By Glyn Jones, Funding Director at Ascendis Funding Solutions
There is growing evidence that the current energy crisis poses a significant threat to the profitability of many manufacturers.
These energy-intensive businesses are often very sensitive to even small changes in gas and electric prices.
While the plight of many households has been well-publicised and become the focus of existing Government funding, consideration to the costs facing small to medium-sized businesses seems to have been largely ignored.
What’s more, Ofgem’s energy price cap is a tool only used to protect consumers, rather than businesses, who often pay varying rates depending on their usage.
In fact, anecdotal evidence suggests that some businesses have been receiving quotes in excess of 70p/kWh, which is cutting significantly into their ability to turn a profit.
The impact of this has been further compounded by their limitations on price increases, due to inflationary pressures.
Many manufacturers and other businesses are having to walk a fine line between a product that is competitive and profitable.
With further energy price rises on the cards later this year and into 2023, businesses need to consider how they will meet these costs while remaining profitable and able to trade.
While there is some uncertainty about future energy costs, businesses cannot wait to see just how much they may rise.
Instead, they should be assessing their energy usage and producing various forecasts based on worst-case scenarios so that they understand the additional costs they face and how these affect their ability to turn a profit and generate sufficient cash to continue trading.

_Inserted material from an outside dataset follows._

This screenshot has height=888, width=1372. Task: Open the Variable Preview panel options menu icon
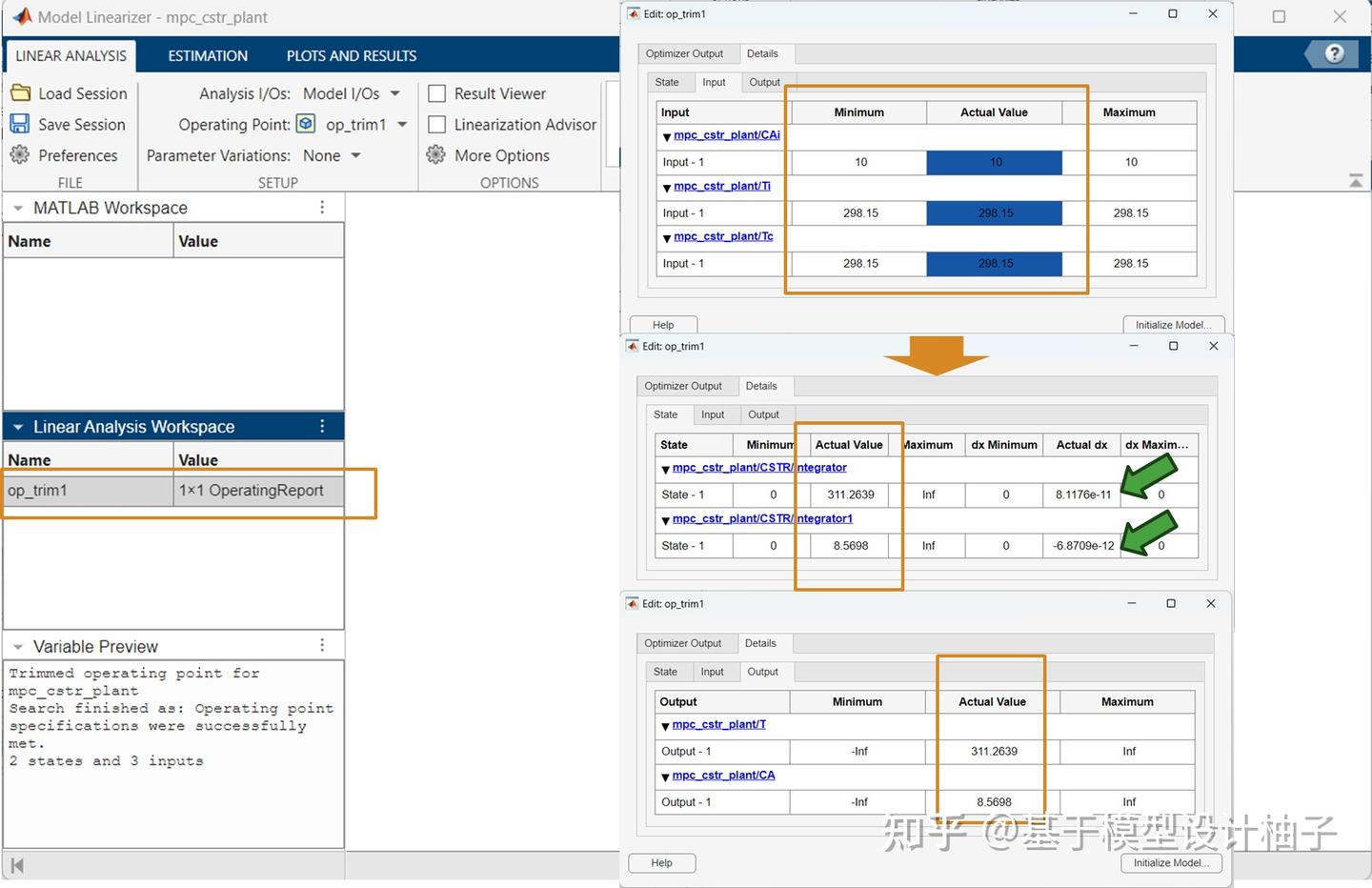point(322,645)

Management accounts and cashflow forecasts are just two methods that manufacturers could employ to assess their current and future spending, income and financial health.
Once they have an idea of potential future costs, businesses can then look at suitable short, medium and long-term solutions to minimise the impact on their business.
In the short term, businesses may need to look at switching energy tariffs or providers, or taking basic energy-saving steps, such as enforcing tougher rules around the use of electricity and gas within their operations.
Looking at the medium term, there may be a smaller investment that can be made in the efficiency of equipment and processes that might help a firm to reduce its regular energy usage.
Longer term, businesses may need to consider investment in renewables or more significant investments in energy-saving technologies.
Working capital funding
Of course, the medium and long-term solutions will not assist businesses with the immediate crisis and so they need to consider how they will fund future price increases.
Although many businesses remain laden with debt as a result of the pandemic, finance that supports cash flow and working capital is something that should be considered.
It seems almost absurd to take out a loan or funding facility to cover these extraordinary costs, but in doing so, a business might be able to spread its expenditure over a longer period.
By choosing this option they can ensure that they maintain their cashflow and can continue to operate effectively until energy prices inevitably fall again.